** DATASET RECORDS follows **

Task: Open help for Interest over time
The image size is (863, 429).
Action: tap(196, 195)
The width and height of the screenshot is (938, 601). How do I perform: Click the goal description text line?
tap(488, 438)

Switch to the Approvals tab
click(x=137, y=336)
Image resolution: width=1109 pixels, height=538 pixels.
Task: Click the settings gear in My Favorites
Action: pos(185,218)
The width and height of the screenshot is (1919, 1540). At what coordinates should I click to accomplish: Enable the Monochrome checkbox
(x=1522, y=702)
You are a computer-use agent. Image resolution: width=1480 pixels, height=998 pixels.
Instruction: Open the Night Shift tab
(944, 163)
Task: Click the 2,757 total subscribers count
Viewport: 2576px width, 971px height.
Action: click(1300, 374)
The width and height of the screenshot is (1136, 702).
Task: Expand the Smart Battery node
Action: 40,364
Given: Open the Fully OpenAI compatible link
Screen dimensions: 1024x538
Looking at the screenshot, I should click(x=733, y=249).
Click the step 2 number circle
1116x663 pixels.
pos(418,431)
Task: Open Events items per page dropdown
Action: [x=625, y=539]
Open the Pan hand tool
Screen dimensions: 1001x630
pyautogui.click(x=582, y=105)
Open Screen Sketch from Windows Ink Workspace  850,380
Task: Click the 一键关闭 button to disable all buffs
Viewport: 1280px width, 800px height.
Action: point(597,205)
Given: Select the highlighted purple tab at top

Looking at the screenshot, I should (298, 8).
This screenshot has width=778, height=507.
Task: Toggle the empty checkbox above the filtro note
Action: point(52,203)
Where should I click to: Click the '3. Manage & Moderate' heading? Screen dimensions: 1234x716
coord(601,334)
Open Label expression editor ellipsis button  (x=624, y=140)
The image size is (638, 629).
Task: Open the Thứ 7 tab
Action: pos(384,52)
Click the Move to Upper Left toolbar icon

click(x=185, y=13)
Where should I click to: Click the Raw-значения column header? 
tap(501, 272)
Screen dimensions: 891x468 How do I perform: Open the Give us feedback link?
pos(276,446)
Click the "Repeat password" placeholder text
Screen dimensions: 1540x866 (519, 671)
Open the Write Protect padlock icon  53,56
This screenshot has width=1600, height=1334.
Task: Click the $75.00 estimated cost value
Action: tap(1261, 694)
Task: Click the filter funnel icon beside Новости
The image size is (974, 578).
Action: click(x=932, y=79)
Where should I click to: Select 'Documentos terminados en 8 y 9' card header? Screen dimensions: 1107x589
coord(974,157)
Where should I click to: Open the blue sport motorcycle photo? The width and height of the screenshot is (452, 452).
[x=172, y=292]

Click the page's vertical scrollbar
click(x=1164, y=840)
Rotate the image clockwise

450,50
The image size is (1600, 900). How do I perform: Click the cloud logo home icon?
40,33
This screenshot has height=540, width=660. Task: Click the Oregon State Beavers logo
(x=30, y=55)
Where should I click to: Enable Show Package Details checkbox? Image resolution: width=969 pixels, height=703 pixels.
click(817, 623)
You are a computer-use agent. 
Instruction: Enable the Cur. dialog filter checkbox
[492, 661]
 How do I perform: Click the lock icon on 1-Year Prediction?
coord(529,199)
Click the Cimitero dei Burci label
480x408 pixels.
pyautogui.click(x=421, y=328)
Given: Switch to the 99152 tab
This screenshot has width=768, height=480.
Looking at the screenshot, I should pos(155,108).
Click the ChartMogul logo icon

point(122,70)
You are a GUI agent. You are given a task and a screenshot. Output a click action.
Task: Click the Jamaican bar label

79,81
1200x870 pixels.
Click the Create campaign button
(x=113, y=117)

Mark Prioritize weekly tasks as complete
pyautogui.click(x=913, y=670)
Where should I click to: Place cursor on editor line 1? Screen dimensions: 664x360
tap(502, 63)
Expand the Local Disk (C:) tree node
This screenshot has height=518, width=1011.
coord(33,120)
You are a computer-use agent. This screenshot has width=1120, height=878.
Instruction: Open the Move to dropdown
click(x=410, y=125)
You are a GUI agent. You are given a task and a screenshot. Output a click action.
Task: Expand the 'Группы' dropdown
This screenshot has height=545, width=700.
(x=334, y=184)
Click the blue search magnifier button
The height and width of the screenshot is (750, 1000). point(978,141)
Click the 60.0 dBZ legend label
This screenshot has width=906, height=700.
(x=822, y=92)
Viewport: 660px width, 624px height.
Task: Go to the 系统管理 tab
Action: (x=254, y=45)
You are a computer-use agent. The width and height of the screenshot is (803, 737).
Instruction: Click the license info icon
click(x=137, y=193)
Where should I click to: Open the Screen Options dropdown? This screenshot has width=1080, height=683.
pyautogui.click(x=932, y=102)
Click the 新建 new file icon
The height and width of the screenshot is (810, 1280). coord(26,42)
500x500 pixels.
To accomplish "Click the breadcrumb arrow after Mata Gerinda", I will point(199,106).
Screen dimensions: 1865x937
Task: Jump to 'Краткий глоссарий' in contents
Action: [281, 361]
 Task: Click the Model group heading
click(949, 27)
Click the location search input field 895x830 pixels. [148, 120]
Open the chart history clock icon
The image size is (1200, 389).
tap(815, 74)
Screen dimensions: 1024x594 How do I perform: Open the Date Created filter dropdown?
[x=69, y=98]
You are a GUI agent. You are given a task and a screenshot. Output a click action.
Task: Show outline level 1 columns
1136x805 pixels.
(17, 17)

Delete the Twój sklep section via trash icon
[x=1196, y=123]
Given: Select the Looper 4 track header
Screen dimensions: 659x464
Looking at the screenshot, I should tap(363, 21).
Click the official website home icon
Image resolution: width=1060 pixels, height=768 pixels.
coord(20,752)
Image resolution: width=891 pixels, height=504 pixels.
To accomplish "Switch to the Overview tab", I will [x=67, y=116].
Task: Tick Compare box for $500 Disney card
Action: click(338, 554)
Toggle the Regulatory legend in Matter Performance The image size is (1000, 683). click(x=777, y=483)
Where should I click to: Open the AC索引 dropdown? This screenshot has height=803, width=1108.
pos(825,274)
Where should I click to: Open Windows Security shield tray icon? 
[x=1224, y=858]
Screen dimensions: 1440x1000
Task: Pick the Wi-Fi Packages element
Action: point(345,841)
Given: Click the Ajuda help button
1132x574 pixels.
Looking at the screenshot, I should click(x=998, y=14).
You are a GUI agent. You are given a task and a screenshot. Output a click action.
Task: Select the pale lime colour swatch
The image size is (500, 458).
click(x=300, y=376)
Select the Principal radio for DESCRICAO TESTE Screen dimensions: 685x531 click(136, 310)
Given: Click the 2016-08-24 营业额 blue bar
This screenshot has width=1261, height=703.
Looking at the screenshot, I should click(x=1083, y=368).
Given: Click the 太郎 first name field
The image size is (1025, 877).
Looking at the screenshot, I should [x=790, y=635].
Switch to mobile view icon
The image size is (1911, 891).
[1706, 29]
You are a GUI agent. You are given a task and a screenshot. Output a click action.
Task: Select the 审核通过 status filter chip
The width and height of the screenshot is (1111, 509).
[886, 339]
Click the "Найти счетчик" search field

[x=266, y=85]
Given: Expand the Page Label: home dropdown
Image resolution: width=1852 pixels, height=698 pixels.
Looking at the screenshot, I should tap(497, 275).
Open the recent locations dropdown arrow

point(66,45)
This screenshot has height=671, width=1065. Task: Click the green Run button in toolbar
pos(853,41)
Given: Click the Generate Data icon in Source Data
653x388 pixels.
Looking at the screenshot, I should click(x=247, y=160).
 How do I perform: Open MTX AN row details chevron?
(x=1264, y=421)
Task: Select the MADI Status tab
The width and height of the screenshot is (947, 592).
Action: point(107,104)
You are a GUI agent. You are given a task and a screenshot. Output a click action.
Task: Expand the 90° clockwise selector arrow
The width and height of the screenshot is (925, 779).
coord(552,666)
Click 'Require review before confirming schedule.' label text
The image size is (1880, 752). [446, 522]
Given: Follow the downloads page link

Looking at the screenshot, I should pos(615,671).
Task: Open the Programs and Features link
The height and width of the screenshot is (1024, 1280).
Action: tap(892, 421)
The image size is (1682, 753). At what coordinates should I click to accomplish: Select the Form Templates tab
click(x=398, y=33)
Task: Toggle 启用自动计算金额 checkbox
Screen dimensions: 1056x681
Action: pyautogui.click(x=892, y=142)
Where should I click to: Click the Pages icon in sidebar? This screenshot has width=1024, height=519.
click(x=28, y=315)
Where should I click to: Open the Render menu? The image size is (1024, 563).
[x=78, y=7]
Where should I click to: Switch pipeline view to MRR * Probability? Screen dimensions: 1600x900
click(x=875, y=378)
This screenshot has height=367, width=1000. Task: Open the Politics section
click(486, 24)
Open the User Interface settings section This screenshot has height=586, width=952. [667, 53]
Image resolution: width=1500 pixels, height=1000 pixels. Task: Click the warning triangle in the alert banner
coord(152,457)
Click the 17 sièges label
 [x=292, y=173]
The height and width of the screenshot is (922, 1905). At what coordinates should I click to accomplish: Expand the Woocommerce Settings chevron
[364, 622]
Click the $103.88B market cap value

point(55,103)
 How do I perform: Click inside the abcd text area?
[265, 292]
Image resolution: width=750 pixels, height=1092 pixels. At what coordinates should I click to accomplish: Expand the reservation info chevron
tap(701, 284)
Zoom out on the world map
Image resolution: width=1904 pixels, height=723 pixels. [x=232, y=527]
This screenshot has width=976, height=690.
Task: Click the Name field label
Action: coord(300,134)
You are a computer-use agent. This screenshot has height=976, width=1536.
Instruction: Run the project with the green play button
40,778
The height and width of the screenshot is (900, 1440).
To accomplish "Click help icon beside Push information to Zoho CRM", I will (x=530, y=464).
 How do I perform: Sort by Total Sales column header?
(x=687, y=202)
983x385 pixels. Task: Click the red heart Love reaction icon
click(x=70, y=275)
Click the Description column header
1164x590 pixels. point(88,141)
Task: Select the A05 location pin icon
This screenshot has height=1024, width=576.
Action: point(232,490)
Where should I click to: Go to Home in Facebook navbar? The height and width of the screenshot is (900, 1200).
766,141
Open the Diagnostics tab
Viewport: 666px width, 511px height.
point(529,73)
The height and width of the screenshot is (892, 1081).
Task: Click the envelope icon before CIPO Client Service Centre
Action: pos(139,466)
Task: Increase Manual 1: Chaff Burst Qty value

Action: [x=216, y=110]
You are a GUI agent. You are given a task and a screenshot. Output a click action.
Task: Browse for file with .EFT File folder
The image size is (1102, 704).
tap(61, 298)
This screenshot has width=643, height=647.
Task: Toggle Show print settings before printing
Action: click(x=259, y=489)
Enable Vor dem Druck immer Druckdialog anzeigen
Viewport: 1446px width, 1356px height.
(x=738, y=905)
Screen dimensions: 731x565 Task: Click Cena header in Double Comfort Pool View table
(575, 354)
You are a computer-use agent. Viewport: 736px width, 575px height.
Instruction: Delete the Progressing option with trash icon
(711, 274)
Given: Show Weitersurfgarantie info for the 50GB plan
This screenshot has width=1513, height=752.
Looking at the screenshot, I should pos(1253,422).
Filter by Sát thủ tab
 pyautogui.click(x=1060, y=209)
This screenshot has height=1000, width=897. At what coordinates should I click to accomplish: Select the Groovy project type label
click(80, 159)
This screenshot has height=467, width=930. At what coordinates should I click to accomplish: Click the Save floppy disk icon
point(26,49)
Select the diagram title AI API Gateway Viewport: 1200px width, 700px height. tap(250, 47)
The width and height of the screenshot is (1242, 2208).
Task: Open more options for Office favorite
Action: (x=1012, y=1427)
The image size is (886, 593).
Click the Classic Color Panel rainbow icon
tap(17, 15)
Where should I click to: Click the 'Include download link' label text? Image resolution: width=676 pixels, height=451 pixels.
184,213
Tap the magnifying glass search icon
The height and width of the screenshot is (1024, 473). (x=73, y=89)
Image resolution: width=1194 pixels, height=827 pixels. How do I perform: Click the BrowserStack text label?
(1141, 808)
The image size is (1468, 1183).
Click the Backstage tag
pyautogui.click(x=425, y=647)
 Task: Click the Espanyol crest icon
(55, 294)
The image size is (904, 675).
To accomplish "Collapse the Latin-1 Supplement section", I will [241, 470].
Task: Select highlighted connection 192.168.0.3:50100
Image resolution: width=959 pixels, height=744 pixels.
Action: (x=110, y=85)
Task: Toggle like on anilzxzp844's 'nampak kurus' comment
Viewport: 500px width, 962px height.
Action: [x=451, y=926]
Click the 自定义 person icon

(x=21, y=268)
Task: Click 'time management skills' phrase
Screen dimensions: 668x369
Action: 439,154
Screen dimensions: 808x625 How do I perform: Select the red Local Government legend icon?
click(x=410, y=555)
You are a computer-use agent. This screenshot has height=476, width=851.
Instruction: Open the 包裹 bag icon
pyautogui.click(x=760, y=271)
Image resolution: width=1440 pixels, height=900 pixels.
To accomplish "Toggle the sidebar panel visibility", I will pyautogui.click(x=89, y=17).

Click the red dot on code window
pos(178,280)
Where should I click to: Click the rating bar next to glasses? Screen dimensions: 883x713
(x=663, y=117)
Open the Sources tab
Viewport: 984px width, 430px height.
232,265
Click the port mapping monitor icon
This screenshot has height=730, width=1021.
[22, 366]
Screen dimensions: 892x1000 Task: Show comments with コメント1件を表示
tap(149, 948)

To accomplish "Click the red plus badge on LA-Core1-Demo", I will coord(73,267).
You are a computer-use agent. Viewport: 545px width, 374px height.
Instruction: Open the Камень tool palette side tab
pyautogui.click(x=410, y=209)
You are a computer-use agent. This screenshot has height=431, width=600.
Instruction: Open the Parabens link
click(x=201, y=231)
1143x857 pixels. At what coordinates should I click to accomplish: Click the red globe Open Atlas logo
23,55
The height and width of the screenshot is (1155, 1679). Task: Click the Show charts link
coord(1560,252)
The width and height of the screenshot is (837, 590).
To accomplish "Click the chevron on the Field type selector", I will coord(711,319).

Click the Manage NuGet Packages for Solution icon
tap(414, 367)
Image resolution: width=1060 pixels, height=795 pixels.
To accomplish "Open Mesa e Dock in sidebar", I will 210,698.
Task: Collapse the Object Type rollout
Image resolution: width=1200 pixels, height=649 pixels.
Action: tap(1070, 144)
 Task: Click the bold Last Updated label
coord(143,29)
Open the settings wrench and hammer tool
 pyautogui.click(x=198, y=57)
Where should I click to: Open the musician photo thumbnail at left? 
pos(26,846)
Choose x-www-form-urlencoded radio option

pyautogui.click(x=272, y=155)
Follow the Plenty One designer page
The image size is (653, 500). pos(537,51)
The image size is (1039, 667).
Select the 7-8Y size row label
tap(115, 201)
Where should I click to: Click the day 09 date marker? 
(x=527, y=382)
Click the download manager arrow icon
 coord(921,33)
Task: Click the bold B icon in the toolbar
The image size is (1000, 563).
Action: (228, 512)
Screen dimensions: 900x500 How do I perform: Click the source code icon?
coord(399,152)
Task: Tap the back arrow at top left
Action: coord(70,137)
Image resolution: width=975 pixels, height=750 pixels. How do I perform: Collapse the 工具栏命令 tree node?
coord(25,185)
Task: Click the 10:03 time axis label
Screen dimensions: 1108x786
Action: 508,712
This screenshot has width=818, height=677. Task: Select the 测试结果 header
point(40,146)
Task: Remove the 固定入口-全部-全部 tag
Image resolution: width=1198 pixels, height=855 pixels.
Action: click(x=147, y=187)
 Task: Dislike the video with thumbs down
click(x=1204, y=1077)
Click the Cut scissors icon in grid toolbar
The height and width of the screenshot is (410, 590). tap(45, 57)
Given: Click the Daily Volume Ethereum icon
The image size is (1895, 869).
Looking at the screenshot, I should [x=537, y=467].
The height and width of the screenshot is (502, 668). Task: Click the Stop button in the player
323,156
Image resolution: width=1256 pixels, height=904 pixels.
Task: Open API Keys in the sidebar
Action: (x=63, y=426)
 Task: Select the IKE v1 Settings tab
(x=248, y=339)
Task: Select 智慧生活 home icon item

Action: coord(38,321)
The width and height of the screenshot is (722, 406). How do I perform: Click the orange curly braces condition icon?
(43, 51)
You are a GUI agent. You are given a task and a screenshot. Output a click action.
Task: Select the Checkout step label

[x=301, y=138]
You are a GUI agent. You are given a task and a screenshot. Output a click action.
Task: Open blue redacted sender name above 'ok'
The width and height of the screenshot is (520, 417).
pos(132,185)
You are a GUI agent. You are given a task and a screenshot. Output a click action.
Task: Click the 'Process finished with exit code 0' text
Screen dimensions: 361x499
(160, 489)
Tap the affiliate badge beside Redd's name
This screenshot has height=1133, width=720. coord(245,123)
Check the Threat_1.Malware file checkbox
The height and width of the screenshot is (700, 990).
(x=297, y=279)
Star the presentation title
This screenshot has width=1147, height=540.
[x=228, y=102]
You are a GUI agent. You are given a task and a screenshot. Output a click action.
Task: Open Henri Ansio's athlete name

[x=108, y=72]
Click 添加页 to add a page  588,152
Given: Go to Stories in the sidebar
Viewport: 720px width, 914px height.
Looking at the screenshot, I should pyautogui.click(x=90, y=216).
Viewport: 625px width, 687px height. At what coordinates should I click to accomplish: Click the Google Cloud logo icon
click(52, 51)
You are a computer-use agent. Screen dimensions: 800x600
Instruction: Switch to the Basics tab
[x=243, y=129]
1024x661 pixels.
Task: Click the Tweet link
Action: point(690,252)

** End of DATASET RECORDS **

- PROBLEM DESCRIPTION: The lines above that hold the word "time" are the ones to copy.

- SOLUTION FOR THIS PROBLEM:
Task: Open help for Interest over time
Task: Click 'time management skills' phrase
Task: Click the 10:03 time axis label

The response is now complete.